- Given data:
======
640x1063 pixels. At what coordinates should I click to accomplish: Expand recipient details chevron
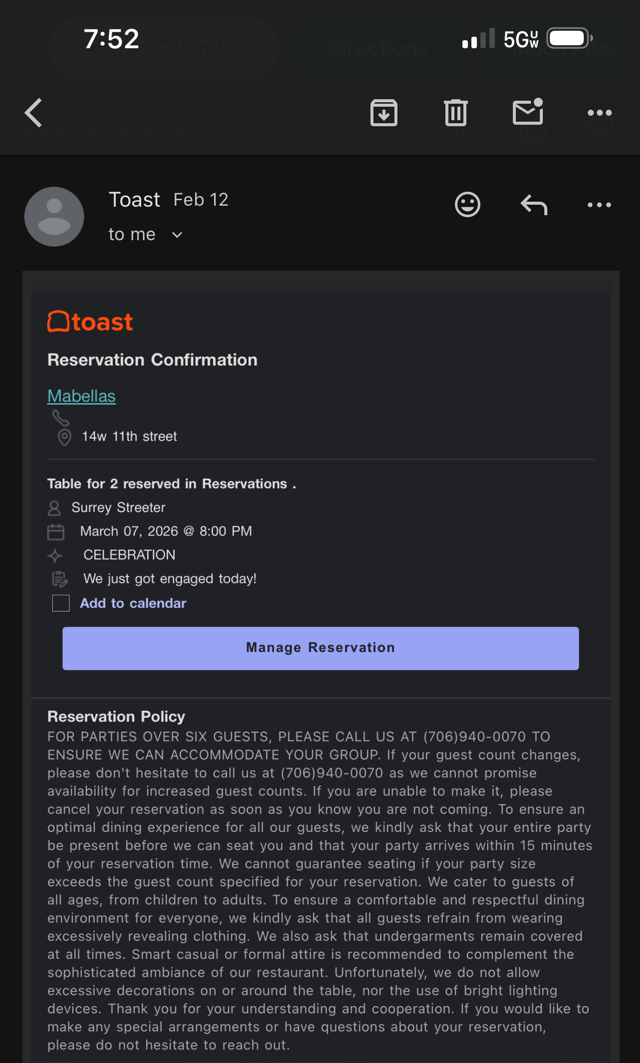click(x=177, y=235)
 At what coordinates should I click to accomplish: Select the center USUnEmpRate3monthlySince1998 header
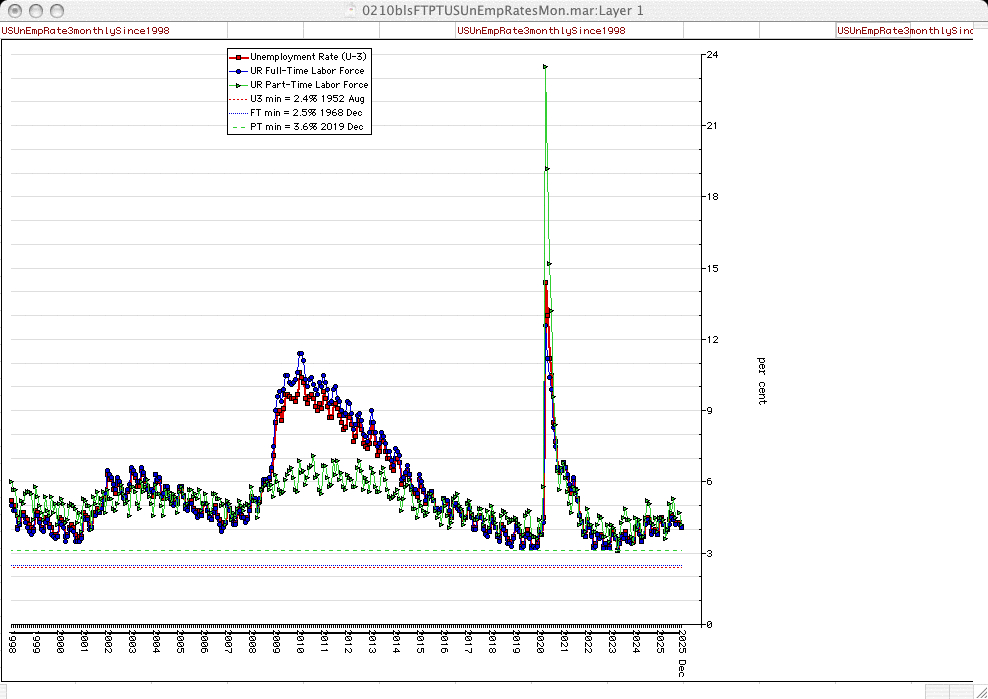coord(541,31)
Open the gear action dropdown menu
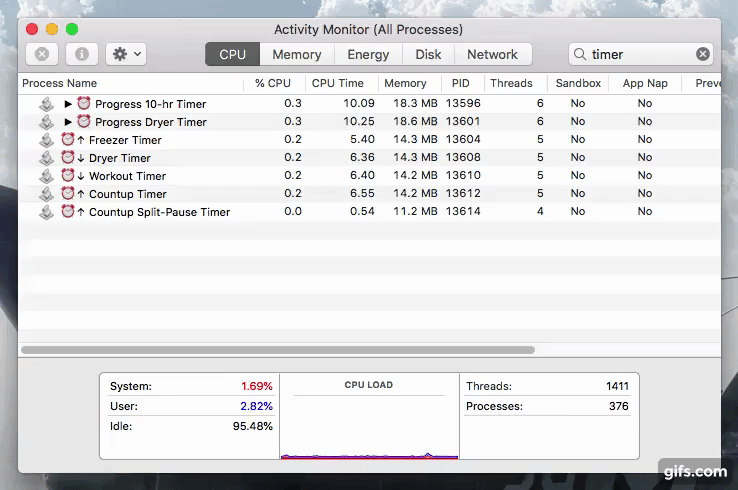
======
- How to complete this task:
Your task is to repeat exactly the lines from the one containing "At what coordinates should I click to accomplish: Select" through the end of the material, both included, and only those, without pictures.

- Expected answer:
 At what coordinates should I click to accomplish: Select the center USUnEmpRate3monthlySince1998 header
coord(541,31)
Open the gear action dropdown menu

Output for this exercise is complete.